Many moms wonder how they should adjust their diet while breastfeeding. In most cases, a mom with healthy eating habits won’t have to make dramatic changes, but here are some helpful tips to ensure mom and baby are getting the nutrition they need.

Don’t Count Calories

First and foremost, don’t count calories. Typically, a breastfeeding mother needs an additional 300 – 500 calories per day, so you may notice an increase in your appetite. Just listen to your body. Your hunger reflex is the best way to determine how much food you and your baby need. Don’t worry, those extra calories while breastfeeding are meant to plump up your baby’s belly, not yours.

Stay Hydrated & Avoid Caffeine

Make sure you stay hydrated and avoid too much caffeine while breastfeeding. Your body needs approximately 16 cups of water per day, so drink up! There’s no need to force yourself to drink fluids, but make sure your drinking enough to quench your thirst.  If you’re in desperate need of a little caffeine, just make sure you limit it to 300 mg per day (about a 12 oz cup of coffee).

Enjoy All the Food Groups

Eating a variety of foods while breastfeeding is a great way to ensure you are getting the mix of nutrients you and your little one need. The variety of foods you eat now may even broaden your child’s food preferences in the future. Also, a balanced diet with carbohydrates, protein, and fat will keep you feeling full and energized all day. Try incorporating more complex carbs like fruits, vegetables and whole grains. These foods will provide more long-lasting energy. Besides, we all know moms need all the energy they can get.

Eat Cold-Water Fish

A great way to mix up your diet is to include a variety of cold-water fish. These fish are high in DHA and omega-3 fatty acids, which yield great health benefits for mom and baby. These vitamins are a key component of an infant’s brain and eye development. Also, DHA can help reduce postpartum depression among breastfeeding mothers.

Be Aware of Food Allergies

In rare cases, breastfed babies develop a food allergy or sensitivity. You may notice your child is particularly gassy or uncomfortable after eating certain foods. If so, you should eliminate those foods from your diet. If your baby has a food allergy, you may notice a rash or hives, wheezing, or green stools with mucus.

Supplements Aren’t Necessary

In general, if a mother maintains a healthy diet, vitamin supplements are not considered necessary. However, there’s no harm in continuing to take your prenatal vitamins for a few months after birth. Then you can consider switching to a regular multivitamin. You can speak with your doctor about additional supplements if you have a restricted diet or are concerned about a deficiency.

How do you maintain a healthy diet while breastfeeding? Please share in the comments below.

6 thoughts on “A Healthy Diet for Mom and Baby

  1. My peditrician told me I needed more fats in my diet and recomended ice cream and sugary stuff.
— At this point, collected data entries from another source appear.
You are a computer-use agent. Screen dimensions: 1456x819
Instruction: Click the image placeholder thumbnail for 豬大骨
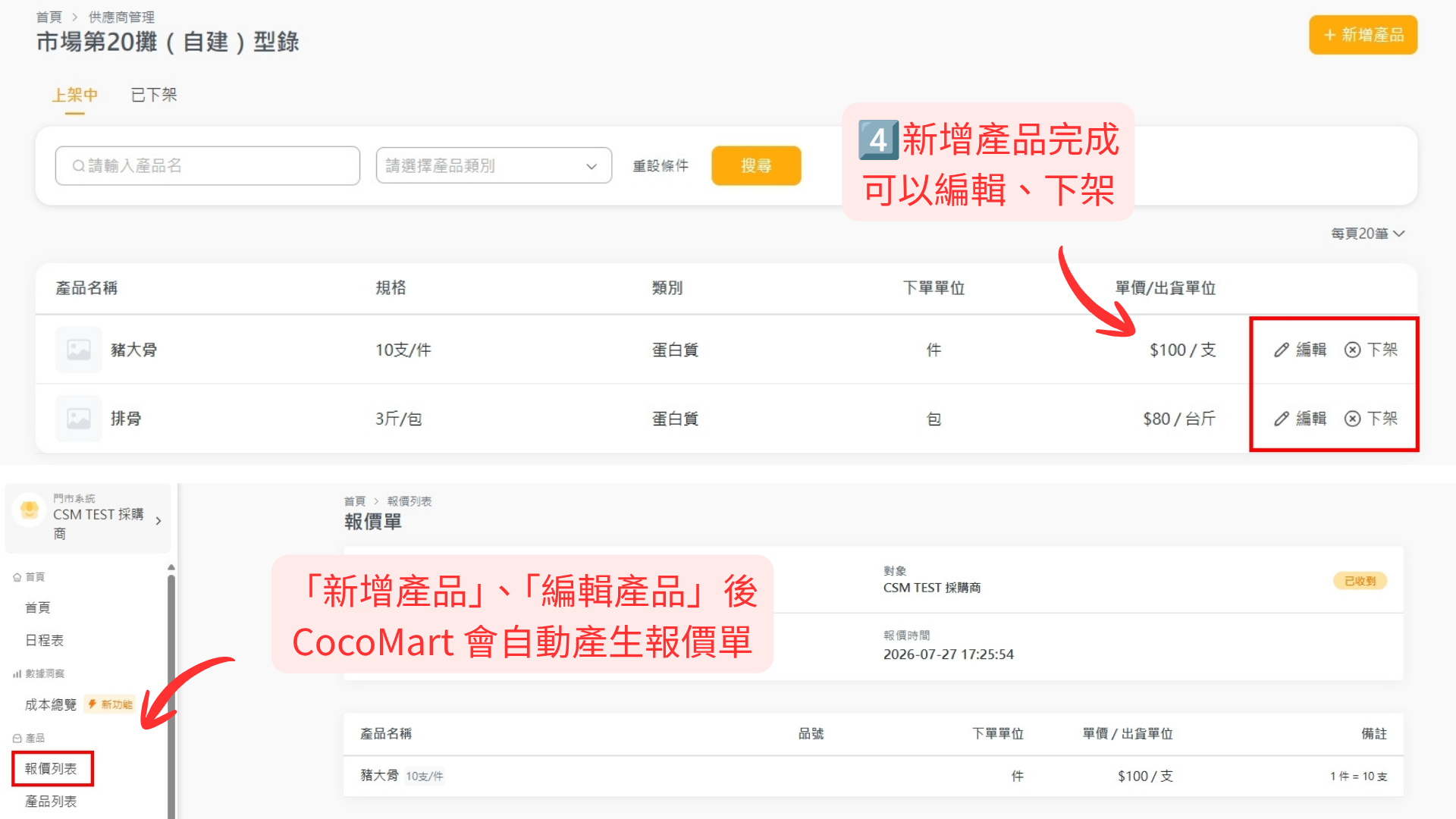click(x=79, y=350)
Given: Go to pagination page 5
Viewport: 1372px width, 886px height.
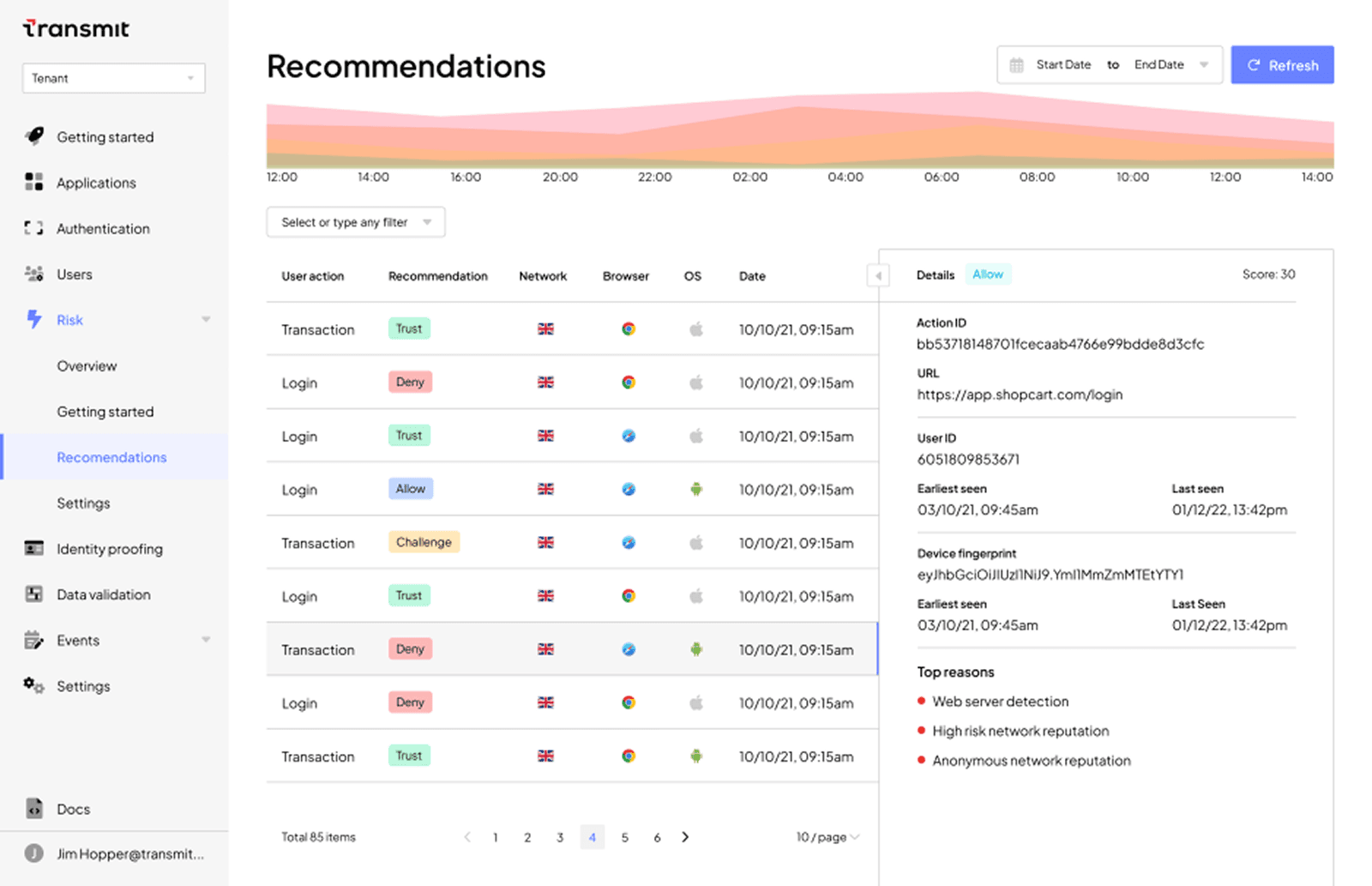Looking at the screenshot, I should point(624,838).
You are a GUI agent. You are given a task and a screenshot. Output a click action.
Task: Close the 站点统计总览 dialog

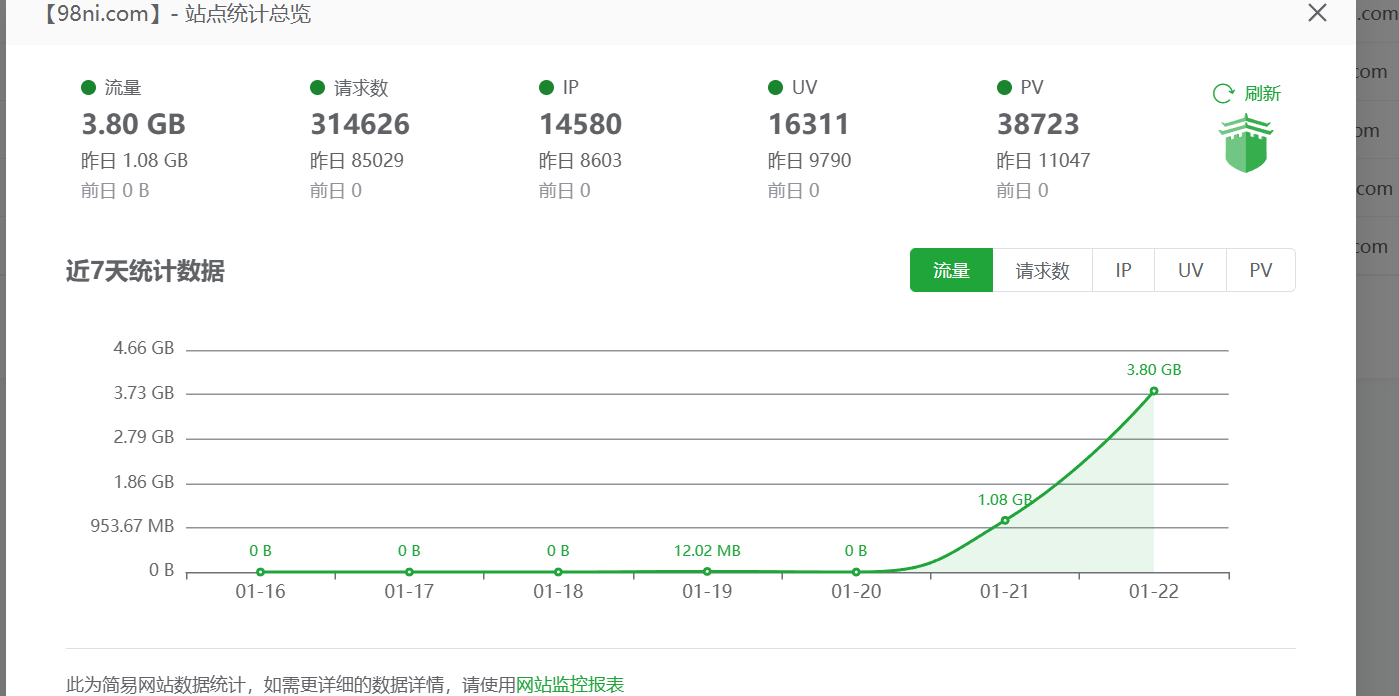click(1317, 13)
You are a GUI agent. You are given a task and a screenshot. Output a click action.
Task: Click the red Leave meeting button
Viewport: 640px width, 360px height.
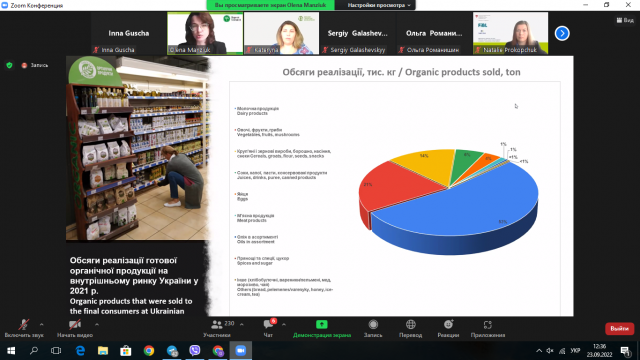619,329
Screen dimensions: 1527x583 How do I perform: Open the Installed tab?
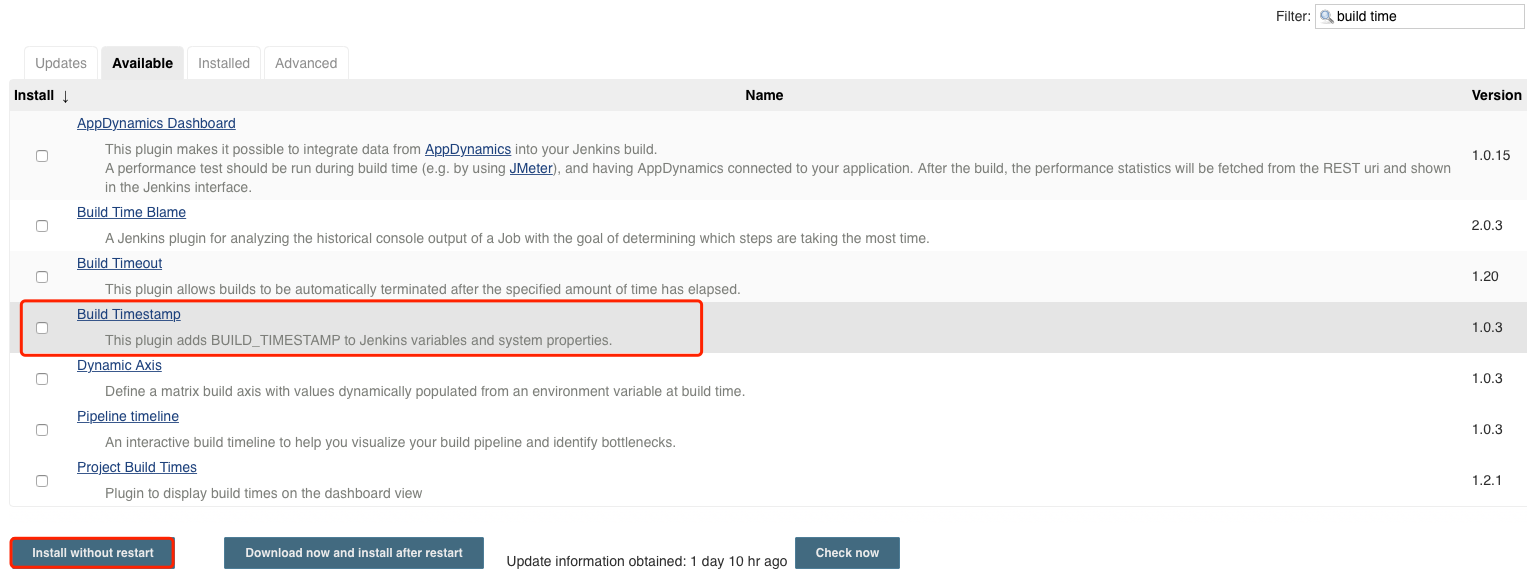coord(224,63)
Is there a good alternative to those besides nuts and such? He seems to gain weight when I eat ice cream but so do I. How do I loose the 20+ pounds of baby weight yet still get enough nutrients to my baby?

  2. I found that eating a well balanced diet as I had primarily done anyway was best for me and my babies. I didn’t restrict my tea or desserts which I always had daily but in moderation. As a rule of thumb, do everything in moderation! Living by this rule of thumb allowed me to get back to my pre-pregnancy weight after each of my four babies within four weeks!

  3. How can you tell if LO has a rash/hives caused by an allergy or if it is something else like heat rash? Also noticed a change in baby’s stools around baby’s 4 month. More mucus , less “poppy seeds” in the stool than before. Baby started teething , so this may be cause for the change, buts it’s hard to tell for sure!